What is needed: In the entries that follow, the first line to write out is the one containing "Open Email Warmup settings page", and the last is the one containing "Given: Click Feixiao". Reproduce that stretch exactly, with nothing before or after it.

[Stored items]

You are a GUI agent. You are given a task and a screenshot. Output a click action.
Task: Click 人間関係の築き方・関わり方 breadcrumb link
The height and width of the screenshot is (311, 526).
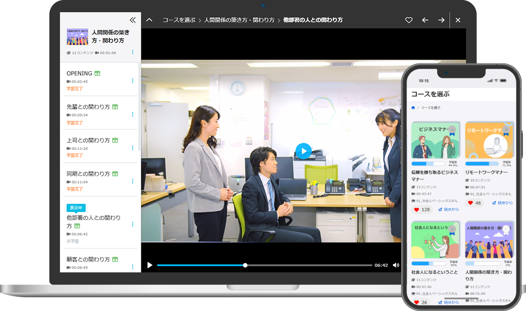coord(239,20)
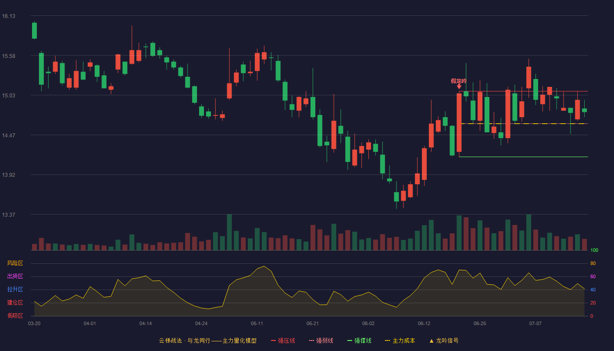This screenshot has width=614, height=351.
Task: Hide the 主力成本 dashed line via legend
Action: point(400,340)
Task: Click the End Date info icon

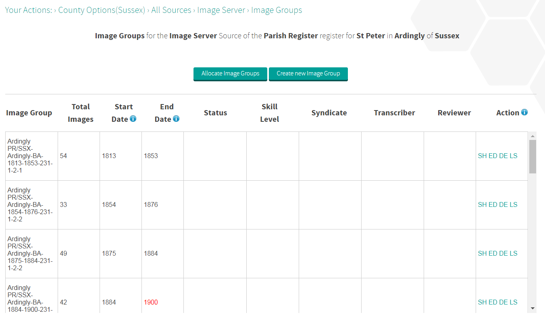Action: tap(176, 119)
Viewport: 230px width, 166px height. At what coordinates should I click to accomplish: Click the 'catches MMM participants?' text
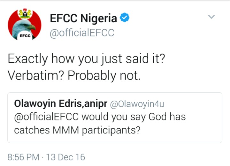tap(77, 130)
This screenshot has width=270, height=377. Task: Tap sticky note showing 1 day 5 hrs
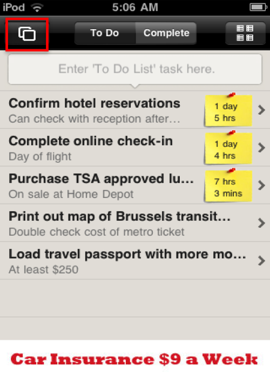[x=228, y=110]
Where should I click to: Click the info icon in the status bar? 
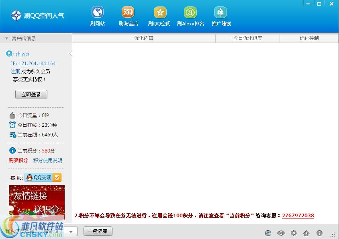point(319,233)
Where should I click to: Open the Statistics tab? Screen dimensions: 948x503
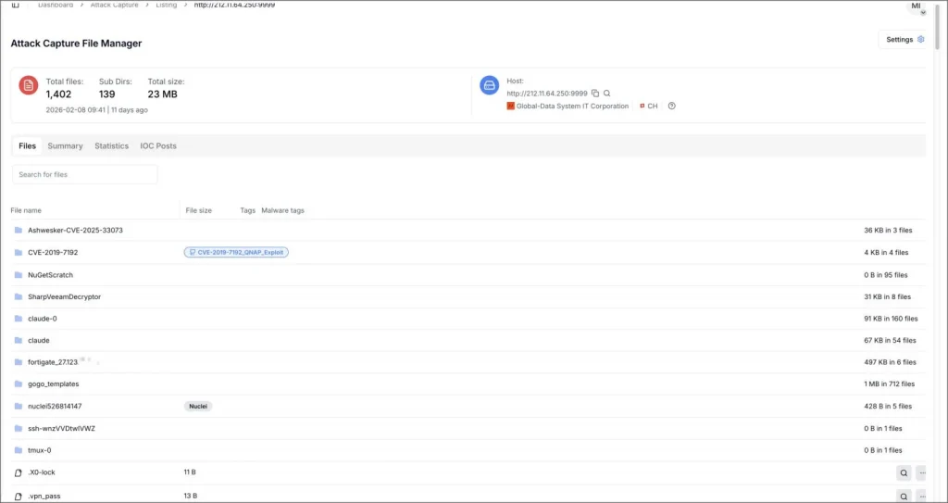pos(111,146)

---

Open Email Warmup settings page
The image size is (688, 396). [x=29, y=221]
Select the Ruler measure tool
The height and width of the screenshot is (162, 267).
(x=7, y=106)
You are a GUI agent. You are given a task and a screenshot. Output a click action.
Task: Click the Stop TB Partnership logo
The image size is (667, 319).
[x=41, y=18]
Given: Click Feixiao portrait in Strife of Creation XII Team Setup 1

Response below:
Open Email Warmup settings page
The image size is (688, 396). [x=29, y=221]
Select the Ruler measure tool
The height and width of the screenshot is (162, 267).
(x=7, y=106)
You are a GUI agent. You are given a task and a screenshot. Output a click action.
Task: Click the Stop TB Partnership logo
The image size is (667, 319).
[x=41, y=18]
Given: Click Feixiao portrait in Strife of Creation XII Team Setup 1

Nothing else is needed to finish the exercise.